It's not just Fallout, the industry as a whole has came up with like... one good triple A game in the last decade? And a myriad of super costly crap that takes 10 years to develop and they hype since pre-production only to come out with results made even more disappointing due to the inflated hype they generated. So yes, I guess someone really has to go back to make 1 year in development games that are simple but good. Make it as basic AF, 2d, whatver, and use creativity to get over technical and time limitations, since it looks like with evolution in technology developers only became lazy and less creative.
These days games are only either lacking in resources indie or super edge overfinanced pieces of crap. No one has figured to put down some moderate ammount of resources to generate something in between that's good.
It is basically the same in Hollywood, an industry I feel the game industry is mimicking a lot.
From constantly milking out classic and beloved franchises and often diminishing them with every new incarnation, adapting IPs from other media *, to investing so much into it that they have to appeal to as much people as possible.
* Now adapting popular IPs from another medium is not a bad thing, people who read Spider-man or Batman or watch Star Wars would love to play as those characters and into that universe.

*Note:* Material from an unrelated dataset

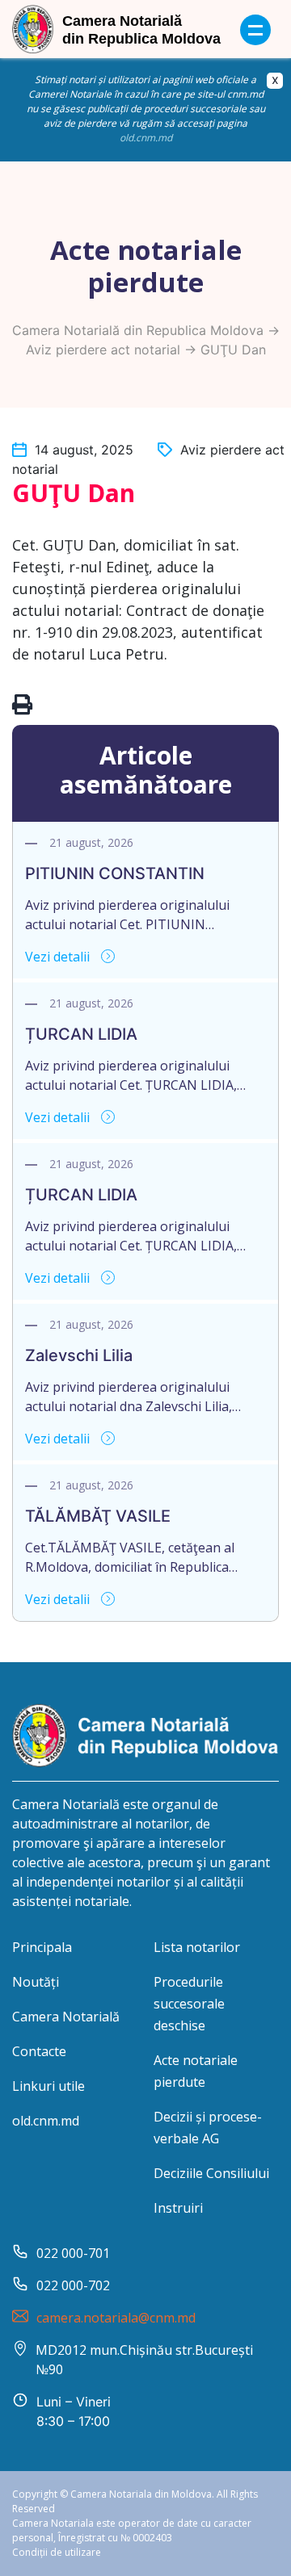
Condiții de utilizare (56, 2552)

I myself love the Jedi Knight games, Yoda Stories, Kotor 1 & 2, and Indiana Jones.
And I also feel that games can help spread awareness of book or comic IPs that deserve much more attention.
And in many regards video game developers have been handling comics, book, and movie licenses much better than their Hollywood counterparts who as I describe it often seem to want to make 'their' version of a character or a book.

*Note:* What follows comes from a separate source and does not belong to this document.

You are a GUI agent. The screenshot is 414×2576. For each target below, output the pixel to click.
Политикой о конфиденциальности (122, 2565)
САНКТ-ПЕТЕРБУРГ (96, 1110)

No you asses, we want to see adaptations of the comics or books and not your take on these stories.
Create your own characters and stories if you can't do a proper movie adaptation.
I feel that in the last ten, twenty, no perhaps thirty years now Hollywood producers, writers and company executives have been focusing more and more on the 'Hollywood Blockbuster'. The big hyped movie like you said
Gonzales that has to be a smash hit and bring in the millions to pay for itself and its marketing and make a big profit in order to be successful.
And these days it now also needs to carry a social political message and viewpoint but that is a discussion of a different topic.
The number of small movies produced by major studios that don't require big budgets, highly paid actors (for some upcoming actors this is the start of their big break) and don't require a massive audience and return has been declining. Only a few smaller or indie studios that try to fill this void.
After Disney bought Fox one of its first actions was closing one of its subsidiaries (I think it is called that) or smaller studios. This particular studio focused on producing smaller, 'medium' budget movies if you will based on original scripts or adaptations of books that were relatively well received but not mass market hits that focused on genres that you don't see often in major blockbusters.
Think drama, detective stories (think not such overdone detective stories like when Hollywood does Sherlock Holmes for example, more the slow building detective), those sort of things.
Basically the medium game projects you have been talking about.
Perhaps I did not even have to make this analog for comparison but I felt like bringing it up.
Big game studios like big Hollywood studios have become so blinded by the big major successes like Marvel movies, older successes like the Lord of the Rings movies. and everything else that brought in billions that that is all they want to focus and invest in, no longer wanting to do the medium size projects (well in game studio cases they tend to bring in smaller studios like mobile developers) which don't require big returns but do help keep the company afloat and help diversify their assortment of products, being able to focus on genres and interests that would be a lot riskier to do if one developed a triple A budgeted game for it.
Of course it creates a lot of room for indie developers to fill those niches. But those could lack the experience or the budget (I guess these studios sort of live on paycheck to paycheck) to do a lot of these 'medium' size projects.
Big studios don't want to these projects any more and small studios can find it difficult to find any investors willing to put in money in such projects.
BTW, I am talking about games on the PC (perhaps also Mac) in the late 90s and early 2000s, and not the loads of 8 bit like NES style games (why is the Master System always ignored, its games looked loads better), the 16 bit style games (Sega and Nintendo) or games that seek to emulate the styles of the ZX Spectrum, Commodore 64, or early PC CGA style.
Ugh everything I just wrote is not new to most of you.
It doesn't even offer any kind of solution.
If I recall correctly movie studios or at least game studios used to have one major project and several medium and smaller ones in development during any time, trying to spread their investments as much as possible in order not to be hit too severe should one of these projects fail on the market.